Use the nut to pull the tapered stud home.
Check that any parts you are not going to replace are undamaged before ordering replacements.
Remove protective grease or other material from new parts. Compare them with the old ones to find which is left and which is right. Trying to screw on the wrong joint would damage both joint and rod.
To refit a ball joint to a track rod, grease the thread and screw the joint into place, giving it exactly the same number of turns as when the old joint was removed. Or screw it up to a mark you made earlier.
Do not tighten the locknut yet. Make sure the ball-joint stud is pointing straight up (or down, as appropriate) when in the middle of its travel, as the joint is flexed.
If not, twist the whole joint on the rod to bring the stud into line. Push the stud carefully through the bore in the steering arm.
If the stud revolves as you tighten the nut, jam it with a lever. Use a torque wrench later, for final tightening.
Fit the washer and locking nut to the stud, and tighten the nut to pull the tapered stud into the bore.
If a self-locking nut was used, replace it with a new one: a self-locking nut should not be used twice.
If the threads are stiff, the nut may make the stud turn so that it does not screw up.
Hold the stud by levering against the other side of the joint with a bar resting on the inside wheel rim.
Finish tightening the nut with a torque wrench set to the correct loading. If you cannot obtain the correct setting from a service manual or your local dealer, 25 lb ft (3.5 kg m) is about right.
If a castellated locknut is used, tighten it more, not less, to align one of its cut-outs with the hole for the split pin. Always use a new split pin. Insert it, prise it apart with a small screwdriver and bend the two halves opposite ways around the nut.
Hold the joint firmly while tightening the locknut.
Tighten a ball-joint locknut while you hold the ball joint firmly with a spanner or self-locking grips to stop it from turning. Otherwise the joint will be damaged.
Check that the toe-in or toe-out of the wheels is correct (See Adjusting toe alignment on wheels). The setting is usually given in the car handbook. This check should be done by a garage if you do not have the equipment for it.
Replacing classic Renault rods
Bolt the forked end of the outer rod to the eye of the inner rod.
When refitting the inner rod, screw it home the same number of turns as it took to remove it.
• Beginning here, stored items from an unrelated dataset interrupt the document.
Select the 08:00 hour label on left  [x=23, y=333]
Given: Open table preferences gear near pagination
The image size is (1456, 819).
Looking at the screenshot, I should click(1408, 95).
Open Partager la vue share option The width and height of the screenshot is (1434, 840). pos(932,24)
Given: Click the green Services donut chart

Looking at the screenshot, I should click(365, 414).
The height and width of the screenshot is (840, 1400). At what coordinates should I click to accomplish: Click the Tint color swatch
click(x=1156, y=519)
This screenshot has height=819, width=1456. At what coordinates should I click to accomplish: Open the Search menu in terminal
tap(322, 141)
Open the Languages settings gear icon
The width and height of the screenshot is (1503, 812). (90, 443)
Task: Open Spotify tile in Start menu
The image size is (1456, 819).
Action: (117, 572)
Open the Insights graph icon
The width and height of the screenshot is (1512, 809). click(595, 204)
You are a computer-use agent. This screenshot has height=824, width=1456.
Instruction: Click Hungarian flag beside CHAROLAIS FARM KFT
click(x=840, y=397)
Set the eye vertical, then screw up the locknut.
When replacing a Renault non-adjustable outer rod, reconnect the ball joint as usual.
Fit the forked end of the rod to the eye of the inner rod, push the bolt home and tighten the nut.
Adjustable outer rods should be set to the right length before fitting.
When replacing an inner rod, fit the gaiter into the groove behind the head of the locknut. Screw the rod in, giving it the same number of turns as it took to remove the rod originally. Adjust until the eye is vertical, and tighten the nut. Refit the gaiter, then reconnect the outer rod.
Methods for old VW and Audis
Bolt the inner end of a long track rod to the central yoke.
When replacing a non-adjustable track rod with an adjustable one, screw the ball-joint and/or bushed end in or out, to make the rad the same length as the old one.
Ensure that the two ends are aligned before tightening the locknuts or clamps. Reconnect the outer ball joint to the steering arm in the normal way.
With a long track rod connected to a single, central rack yoke or steering-box drop arm, refix the rod to the rack yoke by refitting the locking plate (if removed), bolt, washer and nut.
Screw up to the measured distance and tighten the locknut on a short track rod.
With VW Beetle steering-box systems, reconnect the inner ball joints by the same method as the outer ones.
With the short track rod used on the VW Golf and similar cars, screw the rod on to the end of the rack until the distance between the rack-housing end and the inner face of the inner ball joint matches the measurement made earlier (measure at both rack ends).
Do not forget to slide on the gaiter and the rubber ring which fits inside it.
Tighten the locknut and refit the gaiter.